## Begin
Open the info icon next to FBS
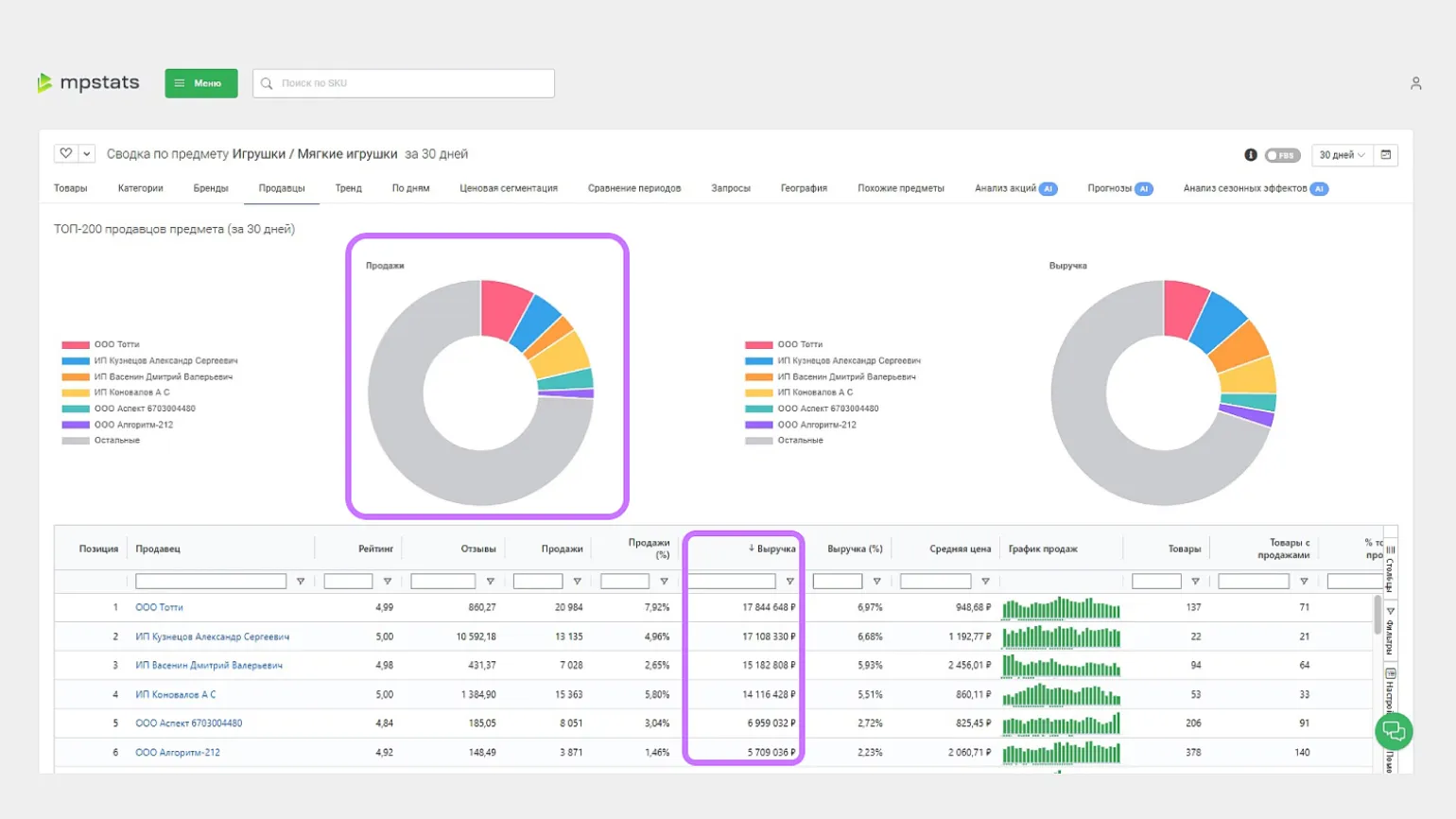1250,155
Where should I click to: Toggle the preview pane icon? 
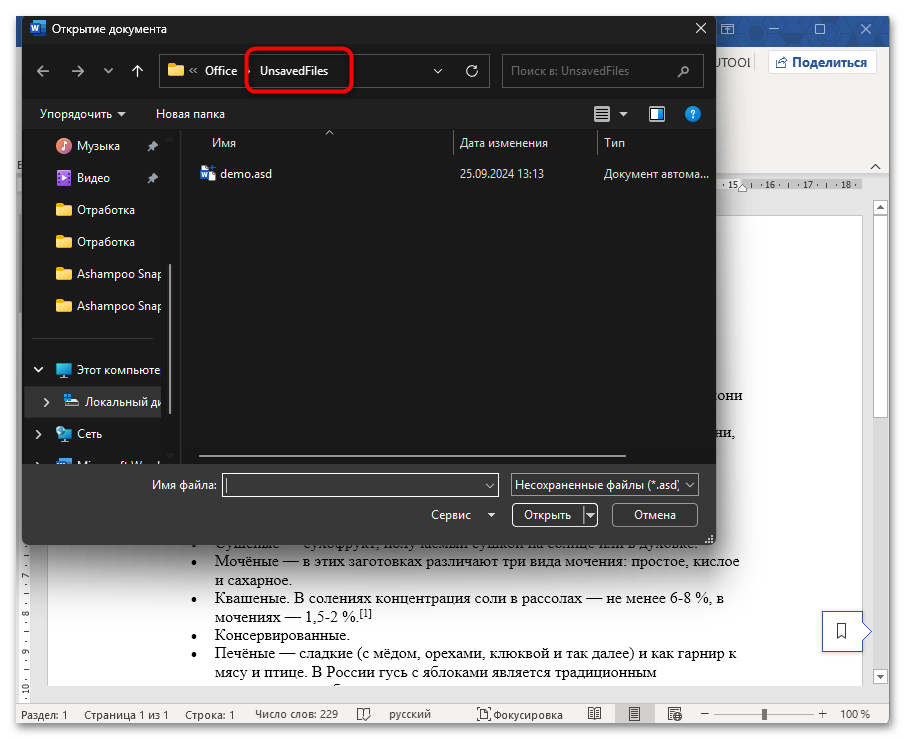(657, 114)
## End
## Begin
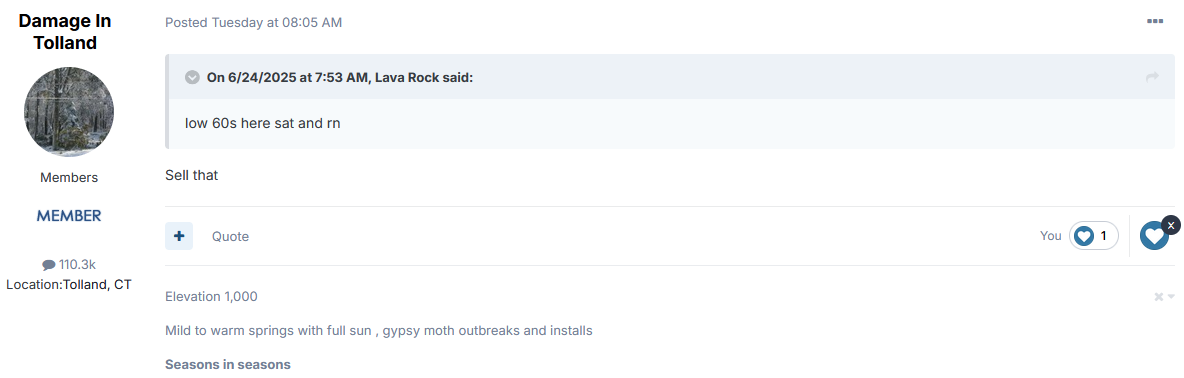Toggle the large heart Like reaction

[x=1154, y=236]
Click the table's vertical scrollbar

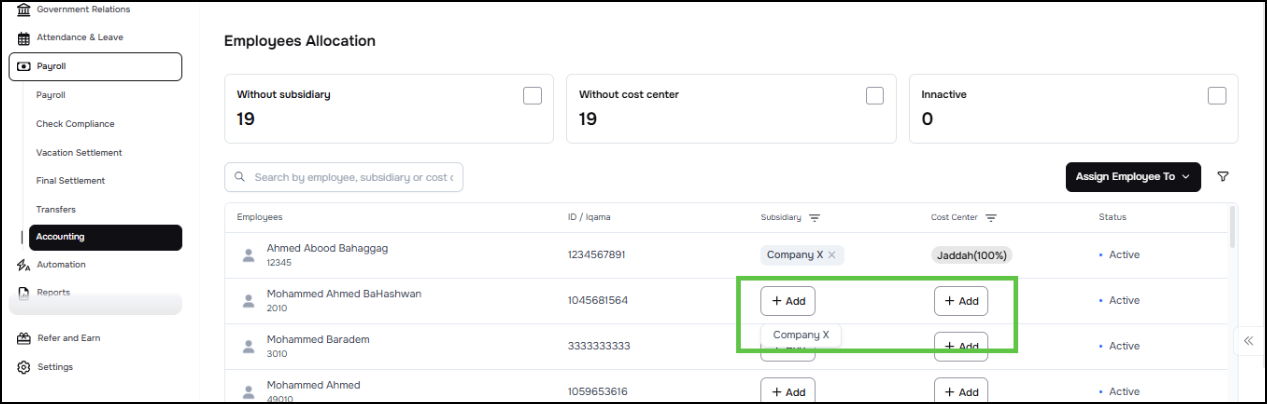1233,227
## End
## [TASK DETAILS]
Copy out every line of the data above that contains the word "icon".

## [TASK RESPONSE]
Open the info icon next to FBS
Where should I click to: Toggle the preview pane icon? 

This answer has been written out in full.